The task:
How many of the lines below include "beside"? Give the number and no other words.

Excerpted records:

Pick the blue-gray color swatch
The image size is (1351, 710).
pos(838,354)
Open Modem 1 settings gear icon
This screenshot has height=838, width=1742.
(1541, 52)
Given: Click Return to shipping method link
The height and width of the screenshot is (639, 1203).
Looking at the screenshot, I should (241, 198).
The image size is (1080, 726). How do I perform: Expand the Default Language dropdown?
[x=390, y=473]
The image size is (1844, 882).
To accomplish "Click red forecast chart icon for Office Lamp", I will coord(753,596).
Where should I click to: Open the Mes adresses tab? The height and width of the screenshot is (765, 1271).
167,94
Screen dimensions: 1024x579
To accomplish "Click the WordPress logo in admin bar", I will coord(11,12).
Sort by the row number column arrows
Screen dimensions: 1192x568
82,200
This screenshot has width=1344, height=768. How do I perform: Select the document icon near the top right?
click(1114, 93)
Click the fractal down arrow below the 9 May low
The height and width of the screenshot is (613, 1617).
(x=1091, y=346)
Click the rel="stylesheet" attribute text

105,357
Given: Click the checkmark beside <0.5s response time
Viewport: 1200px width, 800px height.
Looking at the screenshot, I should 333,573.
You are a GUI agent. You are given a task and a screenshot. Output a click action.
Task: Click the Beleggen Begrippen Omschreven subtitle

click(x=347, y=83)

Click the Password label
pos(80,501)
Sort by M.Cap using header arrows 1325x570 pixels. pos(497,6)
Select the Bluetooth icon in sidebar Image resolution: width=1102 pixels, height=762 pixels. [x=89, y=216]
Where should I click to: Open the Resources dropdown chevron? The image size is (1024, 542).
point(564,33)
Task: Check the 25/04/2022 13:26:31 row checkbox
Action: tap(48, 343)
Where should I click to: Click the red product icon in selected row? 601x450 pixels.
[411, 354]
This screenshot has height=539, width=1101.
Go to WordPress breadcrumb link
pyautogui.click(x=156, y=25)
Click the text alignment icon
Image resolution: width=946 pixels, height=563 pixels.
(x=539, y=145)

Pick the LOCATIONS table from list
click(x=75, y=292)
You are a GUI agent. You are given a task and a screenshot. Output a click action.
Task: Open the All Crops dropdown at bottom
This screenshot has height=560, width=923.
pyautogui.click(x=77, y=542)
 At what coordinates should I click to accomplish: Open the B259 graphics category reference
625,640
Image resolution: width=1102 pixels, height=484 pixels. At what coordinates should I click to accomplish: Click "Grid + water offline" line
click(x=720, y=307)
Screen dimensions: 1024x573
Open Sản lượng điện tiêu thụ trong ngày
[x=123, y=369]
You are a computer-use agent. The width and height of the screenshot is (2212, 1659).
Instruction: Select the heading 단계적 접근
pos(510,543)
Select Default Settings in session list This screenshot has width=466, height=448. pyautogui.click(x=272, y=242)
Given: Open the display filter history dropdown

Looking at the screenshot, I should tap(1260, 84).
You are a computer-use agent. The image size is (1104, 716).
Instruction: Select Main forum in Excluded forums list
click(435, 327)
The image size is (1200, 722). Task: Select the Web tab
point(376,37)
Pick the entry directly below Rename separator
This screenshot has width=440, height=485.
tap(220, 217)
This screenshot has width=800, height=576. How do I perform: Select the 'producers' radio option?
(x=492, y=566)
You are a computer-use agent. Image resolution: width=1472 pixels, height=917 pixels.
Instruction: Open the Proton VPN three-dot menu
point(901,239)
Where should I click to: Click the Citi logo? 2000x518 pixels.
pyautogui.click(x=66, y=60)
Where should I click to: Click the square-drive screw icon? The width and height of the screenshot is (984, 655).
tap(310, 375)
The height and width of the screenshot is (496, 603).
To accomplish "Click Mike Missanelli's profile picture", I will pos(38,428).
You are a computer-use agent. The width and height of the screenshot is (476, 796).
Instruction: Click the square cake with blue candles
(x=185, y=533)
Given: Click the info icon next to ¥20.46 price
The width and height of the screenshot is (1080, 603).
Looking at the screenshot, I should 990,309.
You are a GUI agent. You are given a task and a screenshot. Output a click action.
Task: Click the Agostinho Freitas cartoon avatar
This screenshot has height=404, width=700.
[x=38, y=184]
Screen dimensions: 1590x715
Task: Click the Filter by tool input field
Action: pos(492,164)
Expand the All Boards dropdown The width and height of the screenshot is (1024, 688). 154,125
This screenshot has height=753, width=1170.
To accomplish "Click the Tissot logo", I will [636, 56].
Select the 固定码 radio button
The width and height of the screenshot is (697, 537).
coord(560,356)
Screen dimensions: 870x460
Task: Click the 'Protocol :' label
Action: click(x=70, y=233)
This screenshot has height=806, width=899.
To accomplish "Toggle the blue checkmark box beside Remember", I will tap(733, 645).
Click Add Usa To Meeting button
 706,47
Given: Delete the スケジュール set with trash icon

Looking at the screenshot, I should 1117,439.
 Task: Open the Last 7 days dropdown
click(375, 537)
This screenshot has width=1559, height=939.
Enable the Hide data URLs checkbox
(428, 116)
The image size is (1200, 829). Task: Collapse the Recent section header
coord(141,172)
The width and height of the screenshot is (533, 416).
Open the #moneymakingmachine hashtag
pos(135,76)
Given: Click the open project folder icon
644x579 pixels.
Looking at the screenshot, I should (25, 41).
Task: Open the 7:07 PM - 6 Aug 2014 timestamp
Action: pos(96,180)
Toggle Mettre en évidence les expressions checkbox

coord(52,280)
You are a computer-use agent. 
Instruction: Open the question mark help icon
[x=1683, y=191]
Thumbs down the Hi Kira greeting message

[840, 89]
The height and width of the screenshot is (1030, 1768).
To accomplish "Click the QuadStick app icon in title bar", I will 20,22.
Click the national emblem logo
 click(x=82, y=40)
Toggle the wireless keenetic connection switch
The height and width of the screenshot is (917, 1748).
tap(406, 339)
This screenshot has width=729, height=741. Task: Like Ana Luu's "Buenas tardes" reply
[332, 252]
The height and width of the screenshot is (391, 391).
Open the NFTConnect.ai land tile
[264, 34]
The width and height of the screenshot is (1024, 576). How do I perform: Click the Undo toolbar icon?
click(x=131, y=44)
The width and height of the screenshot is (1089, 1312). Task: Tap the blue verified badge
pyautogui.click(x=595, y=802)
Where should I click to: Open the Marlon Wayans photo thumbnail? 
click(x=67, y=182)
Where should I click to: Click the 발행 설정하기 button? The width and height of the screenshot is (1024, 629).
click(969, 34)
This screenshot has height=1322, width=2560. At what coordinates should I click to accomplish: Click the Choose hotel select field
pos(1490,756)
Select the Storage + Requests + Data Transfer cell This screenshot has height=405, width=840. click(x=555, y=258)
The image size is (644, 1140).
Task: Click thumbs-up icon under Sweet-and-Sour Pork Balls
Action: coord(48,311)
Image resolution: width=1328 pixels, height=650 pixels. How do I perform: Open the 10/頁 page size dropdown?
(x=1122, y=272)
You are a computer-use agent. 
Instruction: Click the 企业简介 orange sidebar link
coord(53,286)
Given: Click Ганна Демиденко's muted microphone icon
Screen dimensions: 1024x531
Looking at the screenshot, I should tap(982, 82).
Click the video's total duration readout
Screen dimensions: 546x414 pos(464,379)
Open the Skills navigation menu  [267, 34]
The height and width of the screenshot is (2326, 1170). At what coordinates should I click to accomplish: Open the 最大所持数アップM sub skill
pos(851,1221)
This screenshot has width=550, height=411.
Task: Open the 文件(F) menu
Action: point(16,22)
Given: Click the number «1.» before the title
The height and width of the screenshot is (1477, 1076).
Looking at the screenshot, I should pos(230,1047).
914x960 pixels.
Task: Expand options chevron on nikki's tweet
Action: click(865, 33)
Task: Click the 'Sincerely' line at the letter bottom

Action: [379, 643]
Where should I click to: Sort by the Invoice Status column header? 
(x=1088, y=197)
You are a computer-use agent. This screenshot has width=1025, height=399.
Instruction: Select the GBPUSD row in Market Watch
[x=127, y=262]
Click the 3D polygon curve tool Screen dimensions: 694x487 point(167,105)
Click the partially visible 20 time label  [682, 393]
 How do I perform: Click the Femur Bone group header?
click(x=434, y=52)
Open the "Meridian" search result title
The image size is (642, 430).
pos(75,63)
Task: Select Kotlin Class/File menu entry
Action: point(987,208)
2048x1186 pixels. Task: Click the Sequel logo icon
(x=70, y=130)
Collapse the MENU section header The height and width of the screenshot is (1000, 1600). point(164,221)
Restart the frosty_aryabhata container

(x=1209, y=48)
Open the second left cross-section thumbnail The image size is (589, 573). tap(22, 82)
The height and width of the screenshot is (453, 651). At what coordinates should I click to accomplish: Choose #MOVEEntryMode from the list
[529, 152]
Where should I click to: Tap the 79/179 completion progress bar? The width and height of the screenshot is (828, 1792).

Written answer:
2